*Problem description*: Output exactly, please, the lines of the records below from the one containing "The width and height of the screenshot is (1456, 819)." through the final line.

Stored records:
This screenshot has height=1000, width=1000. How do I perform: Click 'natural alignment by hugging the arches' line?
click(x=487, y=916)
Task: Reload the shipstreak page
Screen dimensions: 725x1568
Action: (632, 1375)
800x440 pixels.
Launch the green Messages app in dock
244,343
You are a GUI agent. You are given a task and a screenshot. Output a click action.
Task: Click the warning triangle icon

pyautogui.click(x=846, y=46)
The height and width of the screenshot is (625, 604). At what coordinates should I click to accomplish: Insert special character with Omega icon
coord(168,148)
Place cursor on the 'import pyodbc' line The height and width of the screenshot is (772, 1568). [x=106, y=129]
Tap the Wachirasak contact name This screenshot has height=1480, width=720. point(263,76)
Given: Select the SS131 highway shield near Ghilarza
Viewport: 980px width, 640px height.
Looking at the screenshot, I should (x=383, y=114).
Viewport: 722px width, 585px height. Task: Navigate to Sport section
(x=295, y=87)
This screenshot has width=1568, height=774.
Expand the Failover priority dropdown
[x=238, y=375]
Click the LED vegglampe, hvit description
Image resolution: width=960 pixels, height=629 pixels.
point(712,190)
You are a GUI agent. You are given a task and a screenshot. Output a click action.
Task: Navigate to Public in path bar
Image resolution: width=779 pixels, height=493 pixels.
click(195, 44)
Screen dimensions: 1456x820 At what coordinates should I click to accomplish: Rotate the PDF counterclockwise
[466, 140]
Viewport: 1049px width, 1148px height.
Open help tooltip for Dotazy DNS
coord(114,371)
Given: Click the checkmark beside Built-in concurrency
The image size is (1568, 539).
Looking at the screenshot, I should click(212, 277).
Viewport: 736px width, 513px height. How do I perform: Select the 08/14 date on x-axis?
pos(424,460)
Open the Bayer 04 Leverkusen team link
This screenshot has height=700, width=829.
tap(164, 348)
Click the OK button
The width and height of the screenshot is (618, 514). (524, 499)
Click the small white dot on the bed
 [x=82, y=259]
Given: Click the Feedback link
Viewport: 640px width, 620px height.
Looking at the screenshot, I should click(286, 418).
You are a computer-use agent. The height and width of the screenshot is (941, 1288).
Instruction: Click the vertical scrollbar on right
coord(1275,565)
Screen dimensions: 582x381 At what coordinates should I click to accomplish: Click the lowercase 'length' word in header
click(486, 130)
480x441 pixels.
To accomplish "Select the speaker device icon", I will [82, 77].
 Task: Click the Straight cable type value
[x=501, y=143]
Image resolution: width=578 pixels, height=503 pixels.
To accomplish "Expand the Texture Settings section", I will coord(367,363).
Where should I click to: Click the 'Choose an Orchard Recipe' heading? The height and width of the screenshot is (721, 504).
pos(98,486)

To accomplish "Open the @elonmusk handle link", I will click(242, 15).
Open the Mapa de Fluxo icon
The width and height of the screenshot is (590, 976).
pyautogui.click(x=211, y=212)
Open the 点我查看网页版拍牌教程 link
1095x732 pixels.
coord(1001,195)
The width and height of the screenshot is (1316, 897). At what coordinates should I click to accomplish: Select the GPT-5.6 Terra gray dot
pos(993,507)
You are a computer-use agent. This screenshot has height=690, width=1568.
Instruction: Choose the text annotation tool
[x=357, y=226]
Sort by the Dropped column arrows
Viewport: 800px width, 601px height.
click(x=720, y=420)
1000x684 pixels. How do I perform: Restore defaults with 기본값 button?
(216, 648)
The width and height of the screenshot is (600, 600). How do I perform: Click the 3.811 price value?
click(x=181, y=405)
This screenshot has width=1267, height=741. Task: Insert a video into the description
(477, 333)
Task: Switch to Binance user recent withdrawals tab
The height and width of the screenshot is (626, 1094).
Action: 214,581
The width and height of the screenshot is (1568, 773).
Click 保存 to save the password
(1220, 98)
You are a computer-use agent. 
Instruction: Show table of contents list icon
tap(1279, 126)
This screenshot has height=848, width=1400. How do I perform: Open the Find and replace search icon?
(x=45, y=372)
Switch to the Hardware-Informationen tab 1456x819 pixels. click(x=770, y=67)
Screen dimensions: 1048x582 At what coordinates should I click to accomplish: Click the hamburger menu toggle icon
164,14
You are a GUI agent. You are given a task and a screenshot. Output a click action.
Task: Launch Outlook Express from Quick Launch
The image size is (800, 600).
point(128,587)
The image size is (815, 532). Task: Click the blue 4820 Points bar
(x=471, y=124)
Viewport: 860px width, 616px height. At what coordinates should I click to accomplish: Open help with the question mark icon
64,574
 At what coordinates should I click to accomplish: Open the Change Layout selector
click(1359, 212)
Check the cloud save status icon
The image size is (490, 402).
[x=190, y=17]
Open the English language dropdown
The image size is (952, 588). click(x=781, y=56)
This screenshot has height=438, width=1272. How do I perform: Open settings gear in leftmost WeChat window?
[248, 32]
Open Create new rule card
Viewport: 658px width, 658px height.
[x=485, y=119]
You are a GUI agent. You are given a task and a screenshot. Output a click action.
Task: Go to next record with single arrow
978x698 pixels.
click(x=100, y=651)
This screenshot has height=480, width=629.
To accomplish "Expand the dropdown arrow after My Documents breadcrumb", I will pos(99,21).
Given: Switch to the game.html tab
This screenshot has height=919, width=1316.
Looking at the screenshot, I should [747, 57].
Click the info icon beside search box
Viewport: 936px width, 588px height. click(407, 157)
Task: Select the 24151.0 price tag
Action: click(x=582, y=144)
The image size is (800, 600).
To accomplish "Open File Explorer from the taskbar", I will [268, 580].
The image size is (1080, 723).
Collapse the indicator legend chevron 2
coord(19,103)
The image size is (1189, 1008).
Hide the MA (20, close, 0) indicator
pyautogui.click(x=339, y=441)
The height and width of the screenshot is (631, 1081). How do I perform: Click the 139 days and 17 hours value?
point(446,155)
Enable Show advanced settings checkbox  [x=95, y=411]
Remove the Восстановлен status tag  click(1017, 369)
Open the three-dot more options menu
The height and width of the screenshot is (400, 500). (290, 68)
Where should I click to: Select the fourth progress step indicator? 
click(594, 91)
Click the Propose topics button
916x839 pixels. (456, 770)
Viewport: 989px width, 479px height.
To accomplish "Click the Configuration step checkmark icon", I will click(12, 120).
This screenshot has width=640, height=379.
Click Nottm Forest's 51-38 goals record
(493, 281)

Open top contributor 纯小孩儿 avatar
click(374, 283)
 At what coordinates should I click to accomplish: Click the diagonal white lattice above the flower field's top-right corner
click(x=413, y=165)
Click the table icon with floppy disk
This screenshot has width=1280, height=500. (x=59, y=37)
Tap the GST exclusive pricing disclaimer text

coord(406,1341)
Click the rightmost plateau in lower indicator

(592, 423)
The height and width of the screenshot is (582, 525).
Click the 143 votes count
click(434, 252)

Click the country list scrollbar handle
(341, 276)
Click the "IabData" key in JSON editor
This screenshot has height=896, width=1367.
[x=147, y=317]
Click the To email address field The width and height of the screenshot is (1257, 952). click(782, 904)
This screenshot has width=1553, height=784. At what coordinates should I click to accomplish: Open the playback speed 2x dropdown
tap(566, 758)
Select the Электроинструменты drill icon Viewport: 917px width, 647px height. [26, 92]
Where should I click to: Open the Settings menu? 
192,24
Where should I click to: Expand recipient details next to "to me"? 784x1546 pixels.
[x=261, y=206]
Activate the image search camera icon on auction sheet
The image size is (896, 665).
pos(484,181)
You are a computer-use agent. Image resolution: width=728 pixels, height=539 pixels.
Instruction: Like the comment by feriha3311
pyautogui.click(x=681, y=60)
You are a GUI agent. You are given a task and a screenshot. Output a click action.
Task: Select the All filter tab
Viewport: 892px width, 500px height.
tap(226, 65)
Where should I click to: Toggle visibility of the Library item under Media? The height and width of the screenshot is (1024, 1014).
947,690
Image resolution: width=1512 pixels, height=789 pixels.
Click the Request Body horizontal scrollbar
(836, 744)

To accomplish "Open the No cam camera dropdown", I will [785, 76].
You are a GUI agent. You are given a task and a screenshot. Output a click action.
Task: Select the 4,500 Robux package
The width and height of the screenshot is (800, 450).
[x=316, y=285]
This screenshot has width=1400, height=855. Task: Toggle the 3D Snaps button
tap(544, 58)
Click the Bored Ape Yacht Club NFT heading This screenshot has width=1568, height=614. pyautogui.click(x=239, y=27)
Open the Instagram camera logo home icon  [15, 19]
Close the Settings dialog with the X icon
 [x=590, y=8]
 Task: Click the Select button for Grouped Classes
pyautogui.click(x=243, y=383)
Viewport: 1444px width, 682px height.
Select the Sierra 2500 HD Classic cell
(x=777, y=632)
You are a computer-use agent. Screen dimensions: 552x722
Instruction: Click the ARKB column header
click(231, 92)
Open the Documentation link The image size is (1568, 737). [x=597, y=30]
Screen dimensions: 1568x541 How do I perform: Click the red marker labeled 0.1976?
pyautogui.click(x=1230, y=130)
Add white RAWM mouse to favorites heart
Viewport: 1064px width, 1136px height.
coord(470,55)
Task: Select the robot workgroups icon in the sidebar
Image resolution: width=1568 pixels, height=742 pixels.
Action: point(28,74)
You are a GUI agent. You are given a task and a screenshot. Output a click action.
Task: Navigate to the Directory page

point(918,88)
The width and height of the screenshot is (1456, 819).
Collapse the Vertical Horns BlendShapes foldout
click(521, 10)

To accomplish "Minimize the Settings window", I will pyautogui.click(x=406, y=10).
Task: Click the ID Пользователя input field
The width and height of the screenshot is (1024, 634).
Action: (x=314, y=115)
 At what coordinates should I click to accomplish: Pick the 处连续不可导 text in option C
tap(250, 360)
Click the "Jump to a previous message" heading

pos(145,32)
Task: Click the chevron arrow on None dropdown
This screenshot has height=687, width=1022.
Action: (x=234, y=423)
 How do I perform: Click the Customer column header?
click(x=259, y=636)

*Finished exercise*:
The width and height of the screenshot is (1456, 819).
Collapse the Vertical Horns BlendShapes foldout
click(521, 10)

To accomplish "Minimize the Settings window", I will pyautogui.click(x=406, y=10).
Task: Click the ID Пользователя input field
The width and height of the screenshot is (1024, 634).
Action: (x=314, y=115)
 At what coordinates should I click to accomplish: Pick the 处连续不可导 text in option C
tap(250, 360)
Click the "Jump to a previous message" heading

pos(145,32)
Task: Click the chevron arrow on None dropdown
This screenshot has height=687, width=1022.
Action: (x=234, y=423)
 How do I perform: Click the Customer column header?
click(x=259, y=636)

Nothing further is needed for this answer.